Prolog Bagian 1

334 11 2
                                    

Ia menatap lurus ke arahku. Kali ini ia serius. Aku memutar badan mengalihkan pandangan. Aku tidak mau melanjutkan pembicaraan ini. Sayang sekali Raya adalah orang yang keras kepala, sebisa mungkin ia akan menarik keluar lidahku untuk berkata.

"Ya, aku pergi. Ikut," pintanya dengan nada manja. Inilah yang paling tidak bisa kuatasi saat berhadapan dengan Raya. Rasanya seperti ada yang memegangi kepalaku dan memaksaku manggut-manggut mengiyakan. Kali ini juga, aku membawanya menghadiri sebuah halaqah di daerah selatan Bogor.

Sama seperti saat terakhir kali ia kubawa ke halaqah serupa, Raya menghambur ke sana ke mari dan dengan akrabnya bercipika-cipiki dengan para akhwat peserta halaqah yang aku tidak tahu siapa dan dari mana asalnya.
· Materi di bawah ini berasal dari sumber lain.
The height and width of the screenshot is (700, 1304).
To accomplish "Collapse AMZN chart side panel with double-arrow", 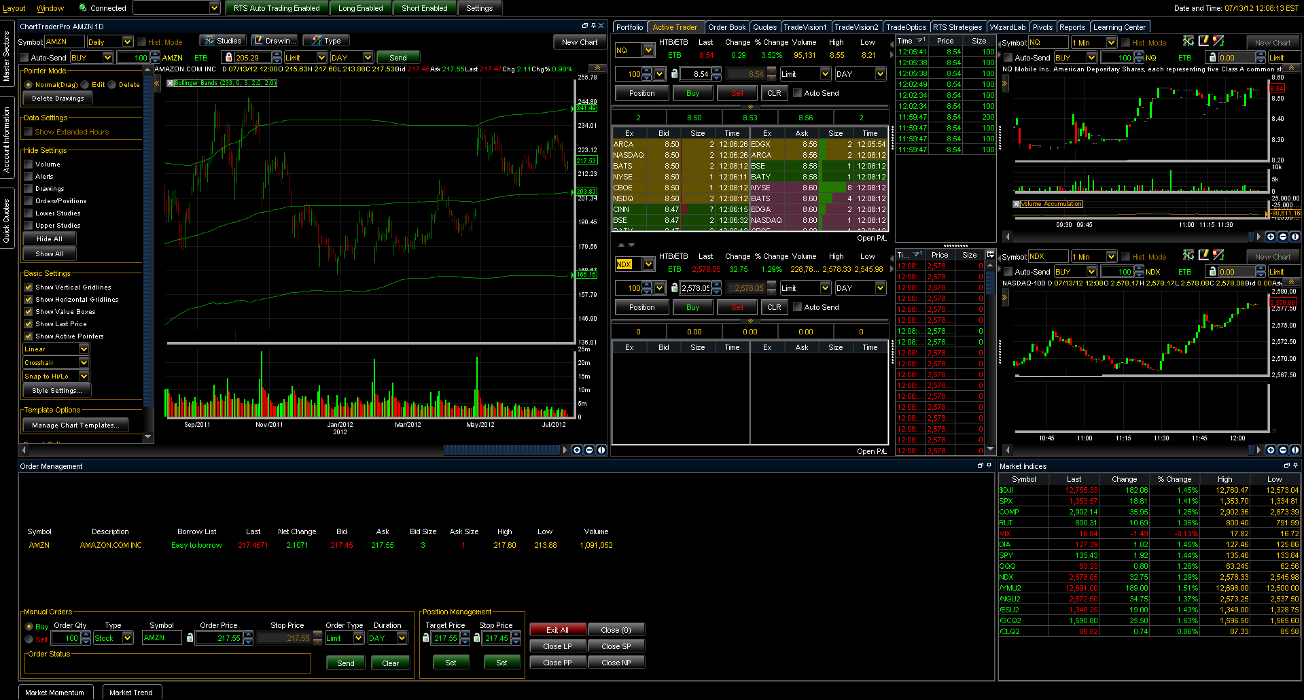I will tap(157, 83).
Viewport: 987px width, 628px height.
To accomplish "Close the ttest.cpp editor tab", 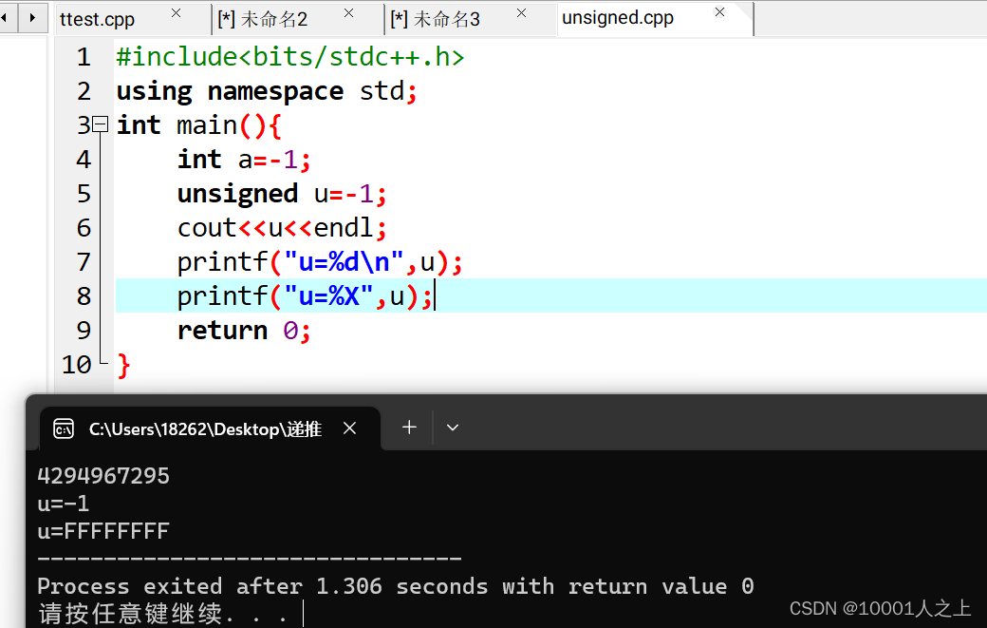I will pos(174,14).
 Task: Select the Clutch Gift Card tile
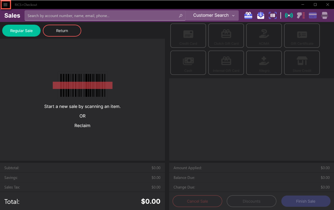[226, 35]
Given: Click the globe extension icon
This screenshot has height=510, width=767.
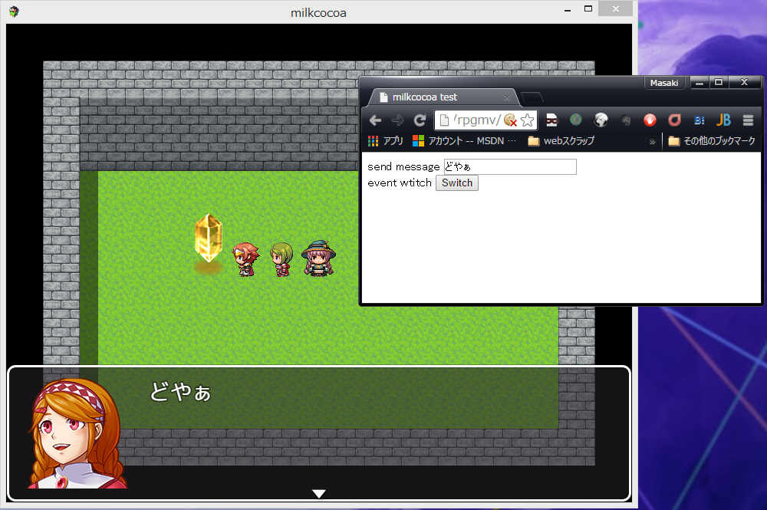Looking at the screenshot, I should (601, 120).
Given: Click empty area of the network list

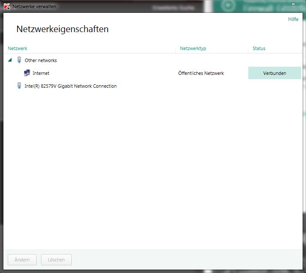Looking at the screenshot, I should 153,166.
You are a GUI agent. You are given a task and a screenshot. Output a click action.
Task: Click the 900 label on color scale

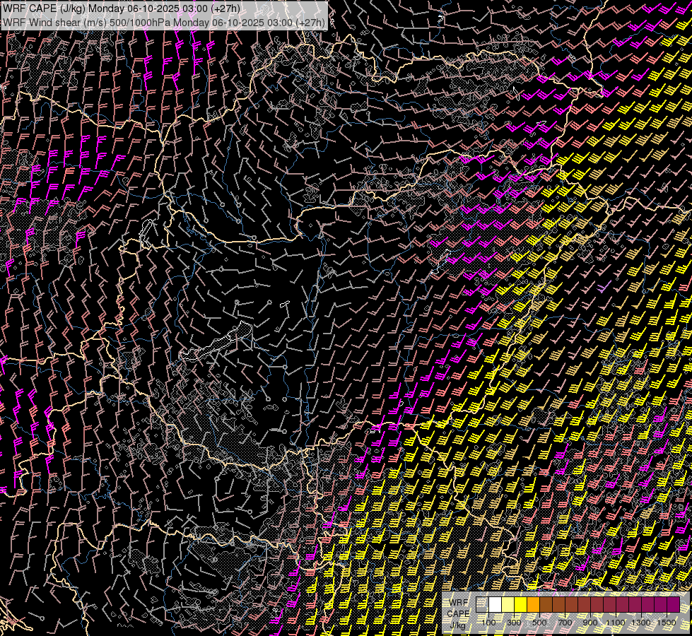coord(590,623)
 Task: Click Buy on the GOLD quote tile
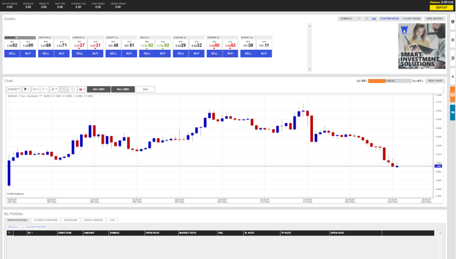pos(163,53)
Aku kira ia hanya mengenal tiga perempuan dalam hidupnya, ibu kami, nenek kami, dan satu perempuan anak gadis tetangga sebelah. Jujur aku senang melihatnya bisa akrab dengan para akhwat.

Aku sendiri hanya mengenal tiga laki-laki di halaqah ini. Dudit, temanku asal Bandung yang sering meneror mengajakku ke berbagai halaqah. Agus, dia agak pendiam dan "takut" dengan akhwat. Satu lagi, Ustadz Zaenal pengisi materi halaqah.